Enfin, c’est encore dans L’interprétation des rêves que Freud nous éclaire sur le peu de place fait à la honte dans sa théorie, en même temps que sur ses propres adaptations à celle-ci. à travers trois souvenirs d’enfance.
Voici le premier :
On m’a raconté la scène suivante de mon enfance (…). Il paraît que vers deux ans, je mouillais encore mon lit de temps à autre.
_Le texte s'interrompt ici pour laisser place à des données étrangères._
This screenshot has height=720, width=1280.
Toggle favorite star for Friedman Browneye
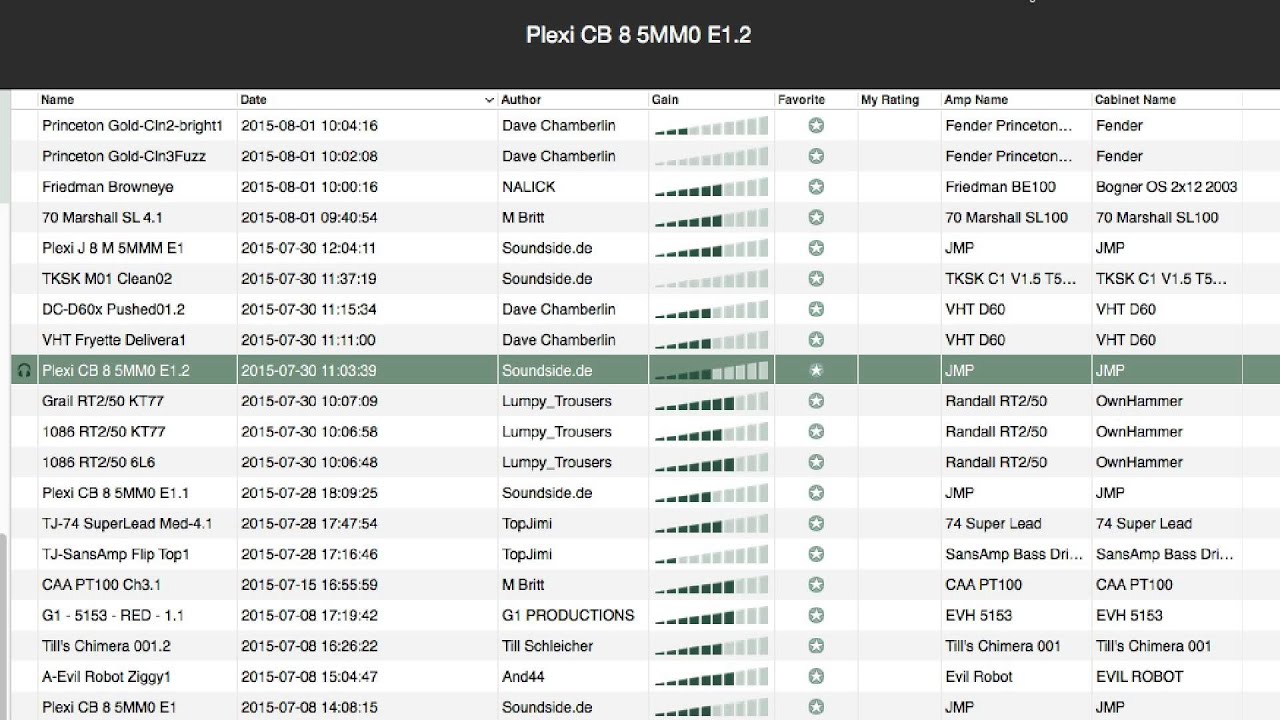click(816, 187)
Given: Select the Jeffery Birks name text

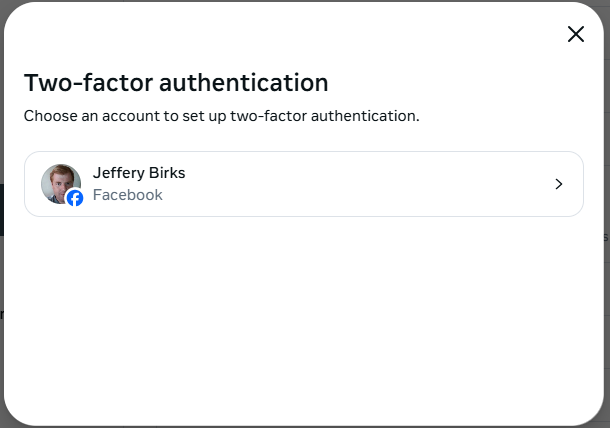Looking at the screenshot, I should (x=139, y=173).
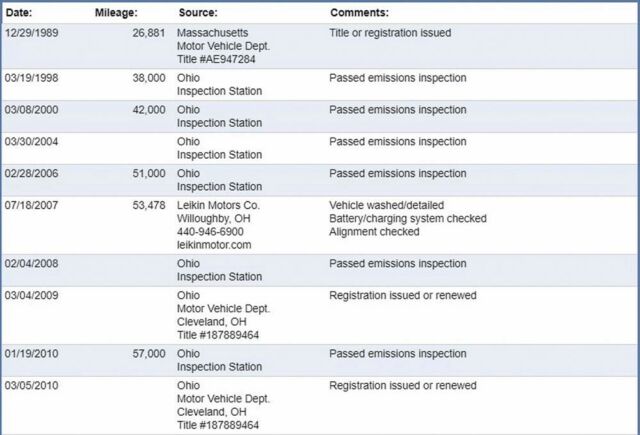Click the Date column header

(x=19, y=13)
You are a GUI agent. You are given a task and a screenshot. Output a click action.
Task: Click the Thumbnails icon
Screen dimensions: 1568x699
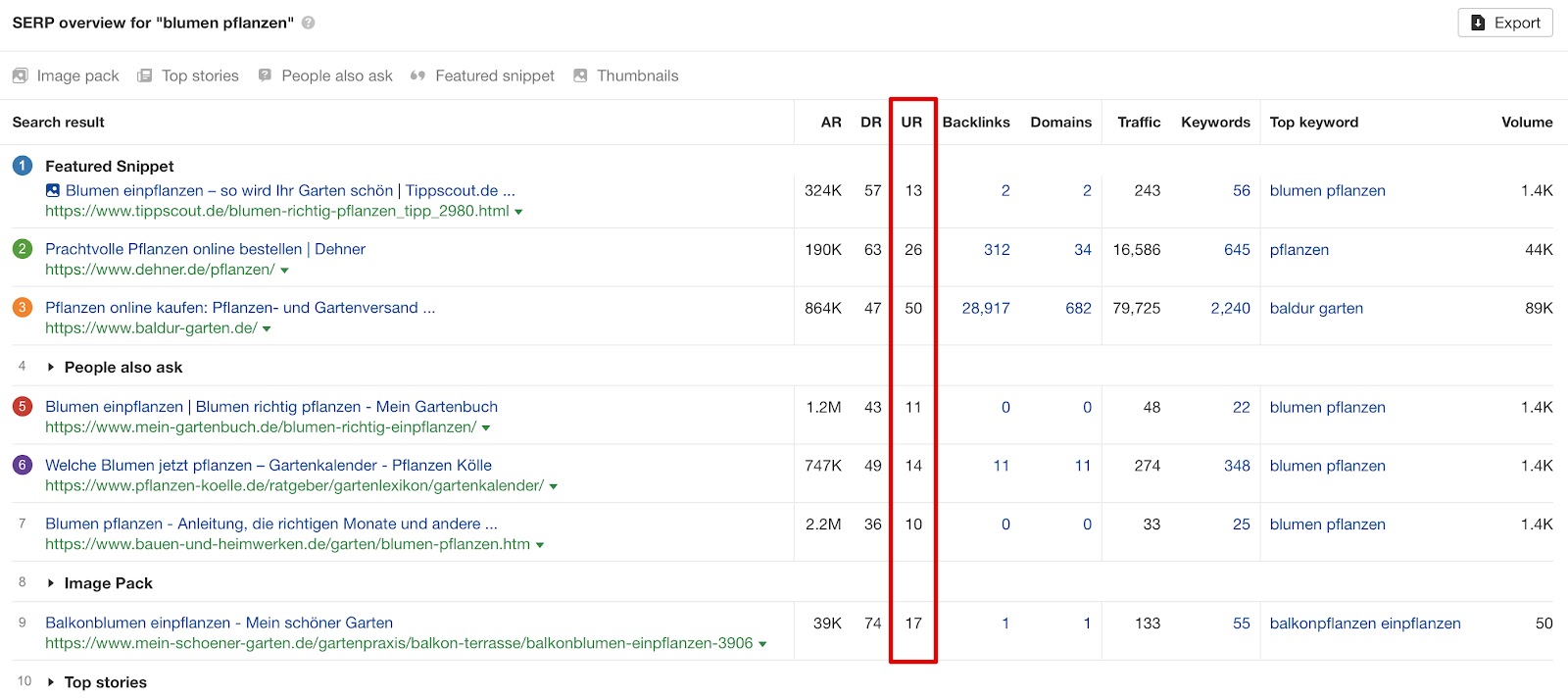pyautogui.click(x=580, y=75)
Un jour où l’on me faisait des reproches à ce sujet, j’avais voulu rassurer mon père en lui promettant que je lui achèterais un beau lit neuf, rouge, à la ville voisine (1900, souligné par Freud).
Dans cette anecdote, le jeune Freud ne s’emploie pas seulement à réparer le lit endommagé, il veut d’abord rassurer son père. Et cette réassurance, au-delà de la promesse d’acheter un lit neuf, concerne l’image que l’enfant a de lui-même et celle que ses parents ont de lui. Par sa promesse, il se protège du risque de leur rejet ou de leur retrait d’amour ou d’estime ; mais il se protège également de leur honte. En effet, l’angoisse du jeune Freud est probablement moins celle de sa propre honte que celle de la honte que ses parents pourraient avoir de lui. C’est pourquoi, par sa promesse, il envoie deux messages à son père : « je remplacerai le lit, ne t’inquiète pas pour cela » ; mais aussi : « tu peux être fier de moi puisque, si petit que je sois, je m’engage à remplacer ce que j’ai abîmé ». Sa gêne lui dicte ainsi une attitude qui tente de prévenir la honte que ses parents pourraient avoir de lui. Grâce à elle, il trouve la réponse qui lui permet d’en écarter le risque.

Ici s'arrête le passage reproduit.